Search the data below for lines that include the word "Select" and state how many there are, nothing else.

....

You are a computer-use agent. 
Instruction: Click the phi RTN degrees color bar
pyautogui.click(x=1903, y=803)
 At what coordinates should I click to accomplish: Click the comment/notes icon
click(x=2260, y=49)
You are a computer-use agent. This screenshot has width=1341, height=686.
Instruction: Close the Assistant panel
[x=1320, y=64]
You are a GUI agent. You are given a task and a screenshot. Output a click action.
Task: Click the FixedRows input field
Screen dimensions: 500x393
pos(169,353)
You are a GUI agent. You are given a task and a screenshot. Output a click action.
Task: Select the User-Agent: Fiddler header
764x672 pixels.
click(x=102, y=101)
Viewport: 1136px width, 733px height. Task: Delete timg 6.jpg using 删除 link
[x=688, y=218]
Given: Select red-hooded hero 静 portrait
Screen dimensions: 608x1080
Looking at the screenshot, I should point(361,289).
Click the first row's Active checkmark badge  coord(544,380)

....

Exercise output -> 2